=== TASK OBJECTIVE ===
Will you write out the data exactly, excluding every picture?

=== PROVIDED DATA ===
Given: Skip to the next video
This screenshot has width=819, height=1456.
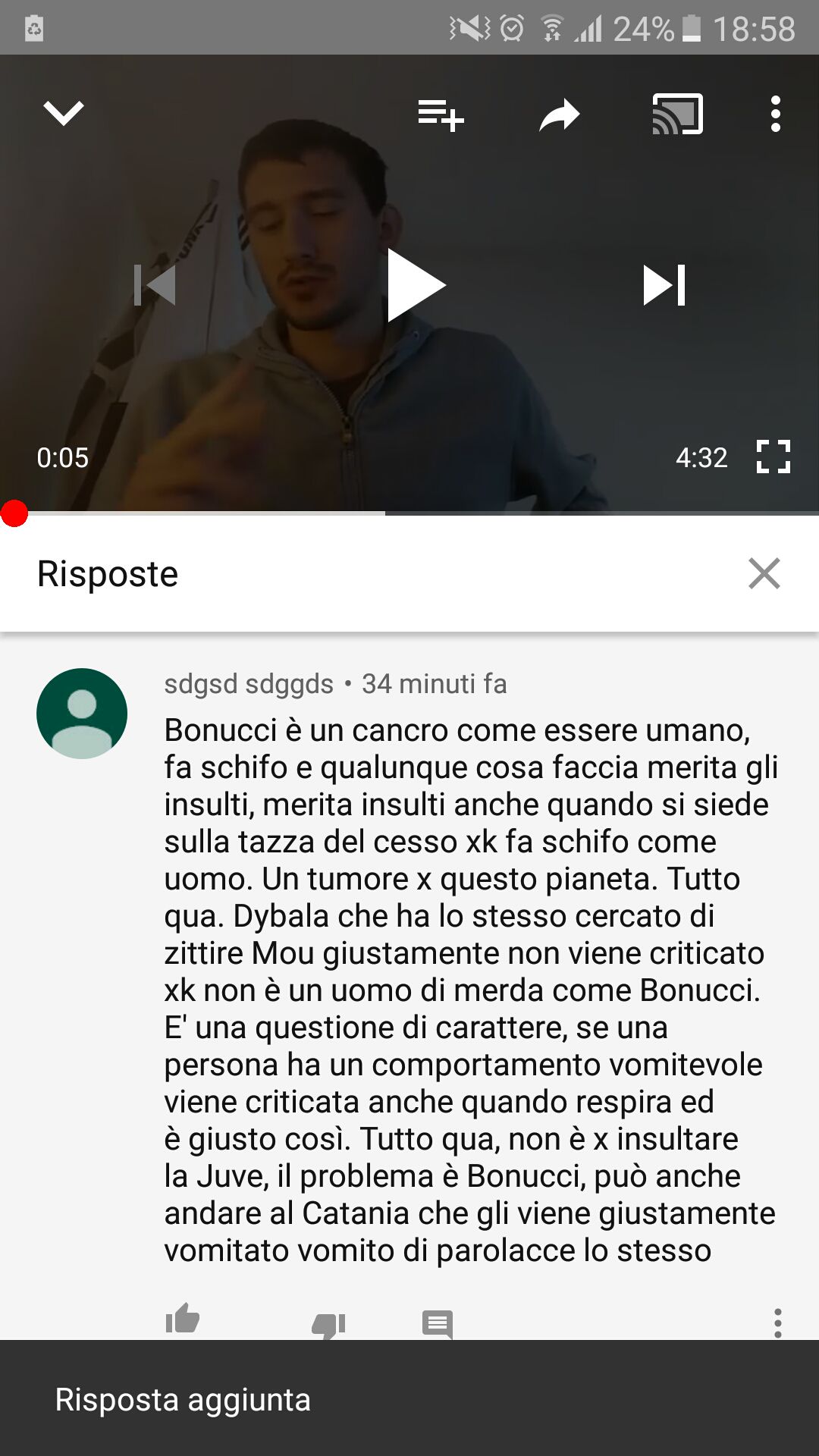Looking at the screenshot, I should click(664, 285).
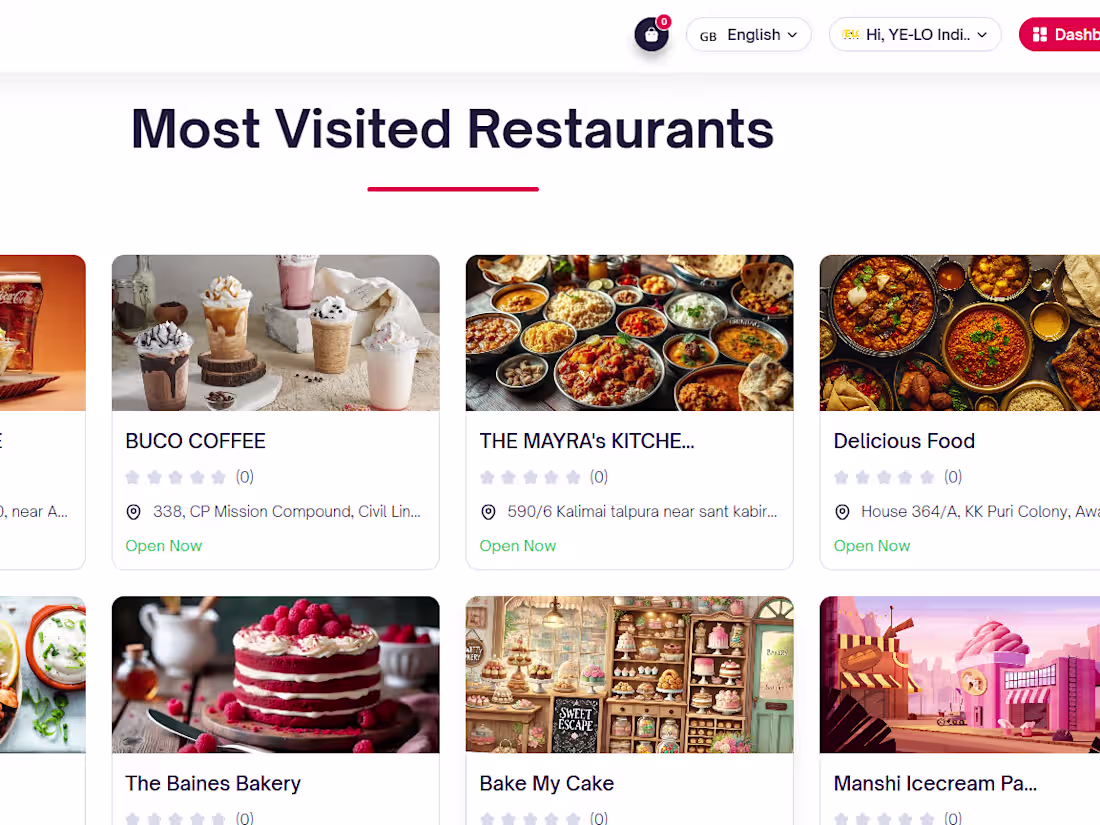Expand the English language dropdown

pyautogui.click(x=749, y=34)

=== YOUR RESPONSE ===
Given: Skip to the next video
This screenshot has width=819, height=1456.
Looking at the screenshot, I should click(664, 285).
Expand the English language dropdown

pyautogui.click(x=749, y=34)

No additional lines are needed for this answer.